Tenaga Kerja Asing (TKA) di Indonesia telah melampaui batas sehingga anak-anak bangsa tidak kebagian untuk bekerja di negeri sendiri. “Yang jelas pengangguran lebih banyak, selain itu ada outsourching seumur hidup. Ini artinya perusahaan bebas memutus dan mengontrak pekerja dengan seenak jidat,” kecamnya.

Anak para pejabat pun tidak sepenuhnya menjadi pejabat mengikuti orangtuanya, lanjut dia, karena banyak juga anak pejabat yang bekerja di pabrik. “Iya anak cucu mereka juga akan berdampak. Jadi sekarang dewan sudah tidak jelas arah dan tujuannya. Jadi ini untuk kepentingan siapa?,” sindirnya.

Di mana pun aksi muncul pada isi dalam UU Omnibus Law Cipta Kerja yang diprotes masyarakat, karena dihapuskannya upah minimum kabupaten/kota (UMK). Menteri Ketenagakerjaan (Menaker) Ida Fauziah meluruskan.
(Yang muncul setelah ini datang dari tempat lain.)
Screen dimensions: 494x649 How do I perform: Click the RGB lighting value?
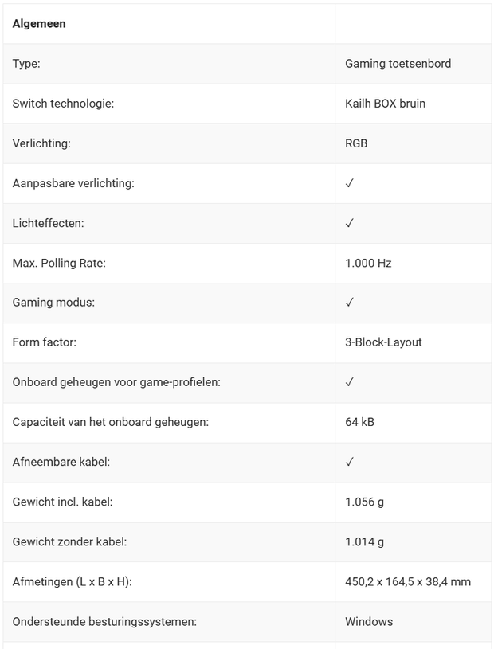[x=356, y=143]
“Kalau memang ada beberapa perubahan dalam aturan skema pengupahan di Omnibus Law Cipta Kerja. Namun ketentuan UMK tetap masih berlaku. Ada penegasan dalam variabel dan formula dalam penetapan upah minimum berdasarkan pertumbuhan ekonomi dan tingkat inflasi.
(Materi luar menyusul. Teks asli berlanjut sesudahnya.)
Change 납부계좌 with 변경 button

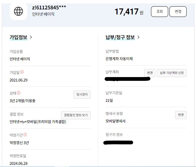pyautogui.click(x=150, y=73)
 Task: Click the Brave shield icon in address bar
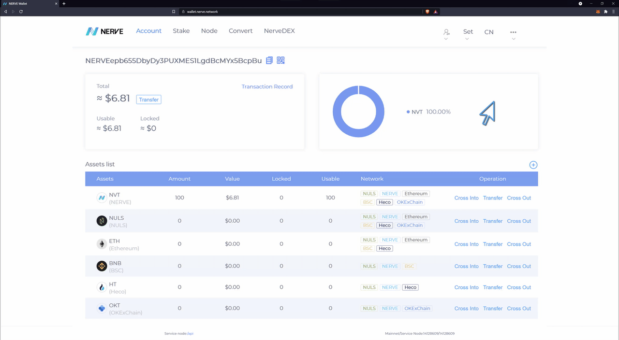[427, 12]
Selain itu juga ketentuan upah minimum kabupaten kota tetap dipertahankan. UU Cipta Kerja justru memberikan kepastian dalam skema pengupahan, lanjut Ida, salah satunya terkait penangguhan upah oleh perusahaan lalu pengupahan di sektor UMKM.

Dengan adanya kejelasan dalam konsep upah minimum di UU Cipta Kerja, kutip Ida, menghapus ketentuan penangguhan pembayaran upah minimum yang tidak diatur di UU Ketenagakerjaan.

“Ini dalam rangka memperkuat perlindungan upah dan tingkatkan sektor UMKM. UU Cipta Kerja juga mengatur ketentuan upah bagi sektor UMKM,” ujar Ida dalam keterangannya, Rabu (7/10/2020).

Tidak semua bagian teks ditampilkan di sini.